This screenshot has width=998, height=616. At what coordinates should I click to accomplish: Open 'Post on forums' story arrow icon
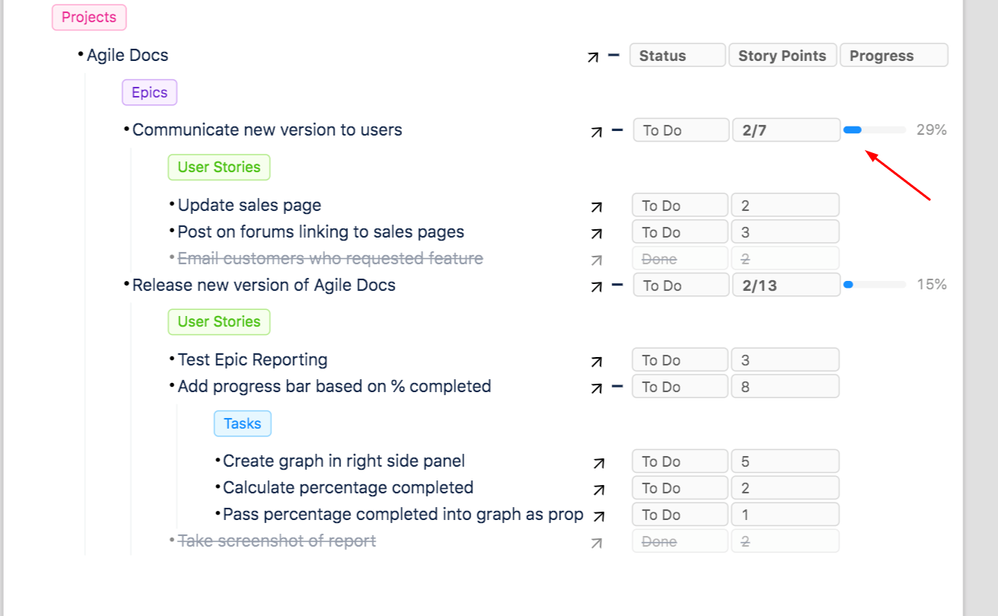pos(597,233)
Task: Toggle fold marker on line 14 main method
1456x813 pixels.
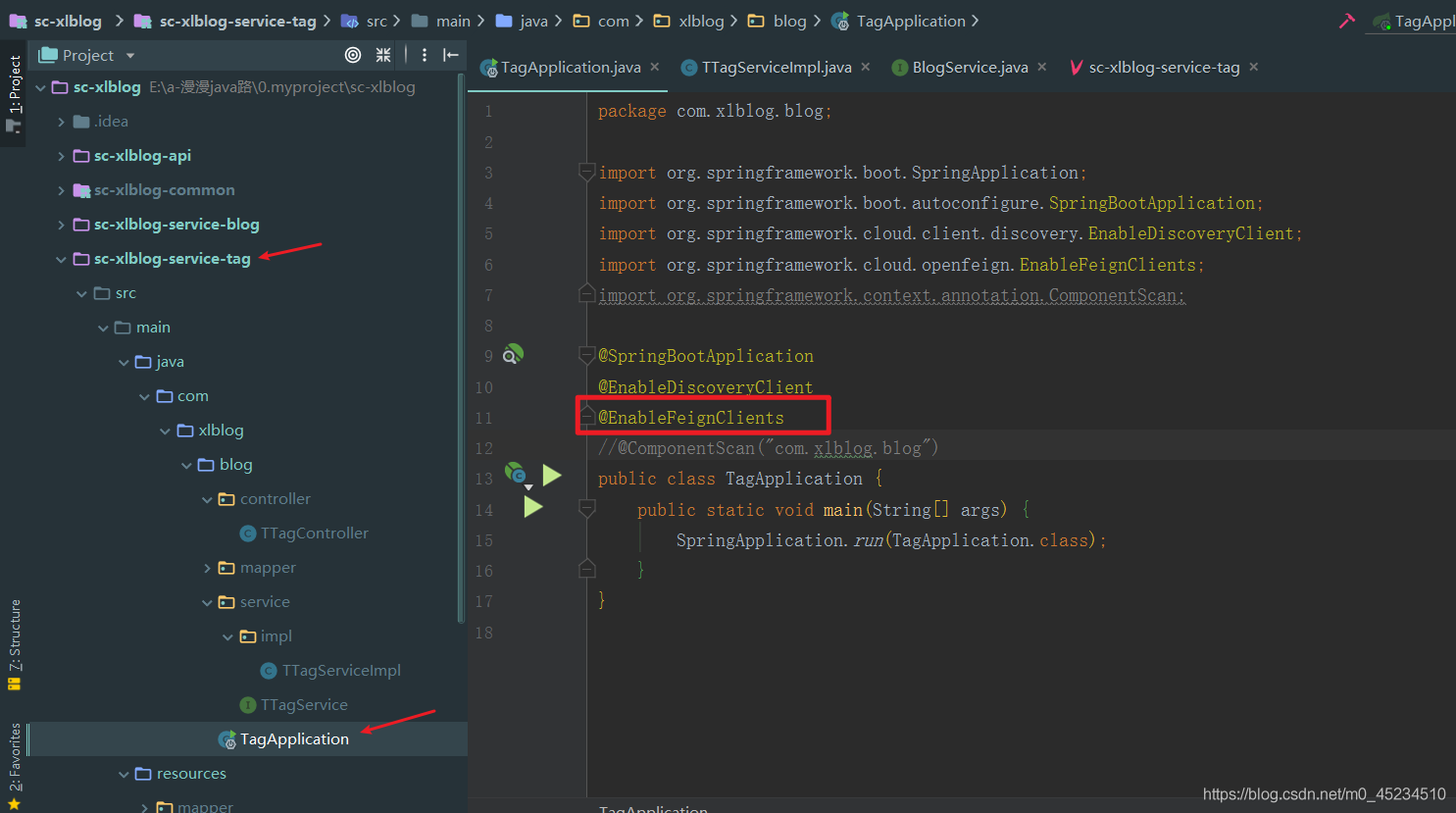Action: (x=586, y=508)
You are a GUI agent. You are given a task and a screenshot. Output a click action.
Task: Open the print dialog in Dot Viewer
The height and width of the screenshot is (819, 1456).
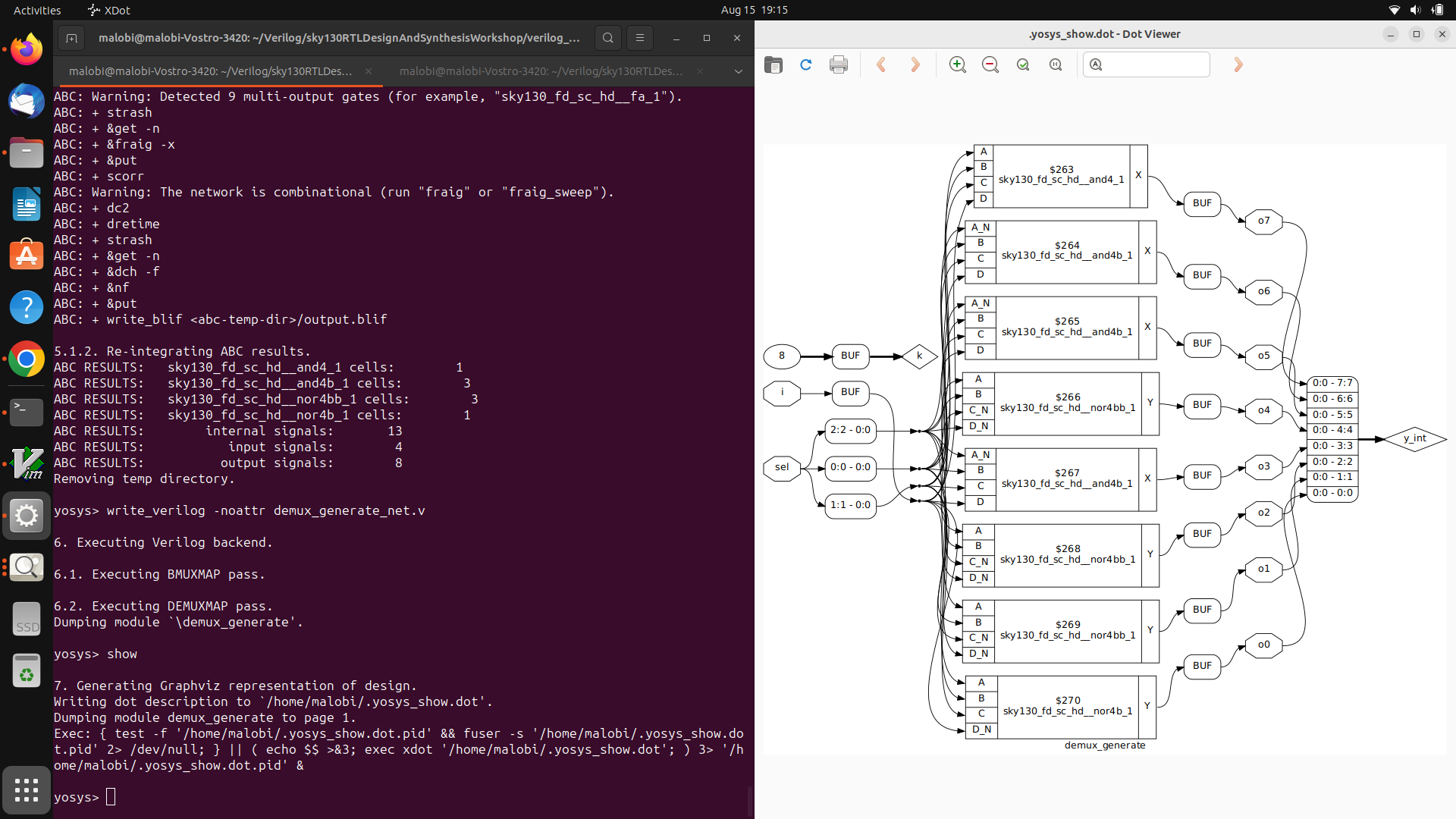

GOAL =
Quote the material above word for word, leaving out the pictures.

EXPECTED OUTPUT =
This screenshot has width=998, height=616. At what coordinates should I click to accomplish: Open 'Post on forums' story arrow icon
pos(597,233)
Task: Toggle fold marker on line 14 main method
1456x813 pixels.
Action: (x=586, y=508)
You are a GUI agent. You are given a task and a screenshot. Output a click action.
Task: Open the print dialog in Dot Viewer
The height and width of the screenshot is (819, 1456).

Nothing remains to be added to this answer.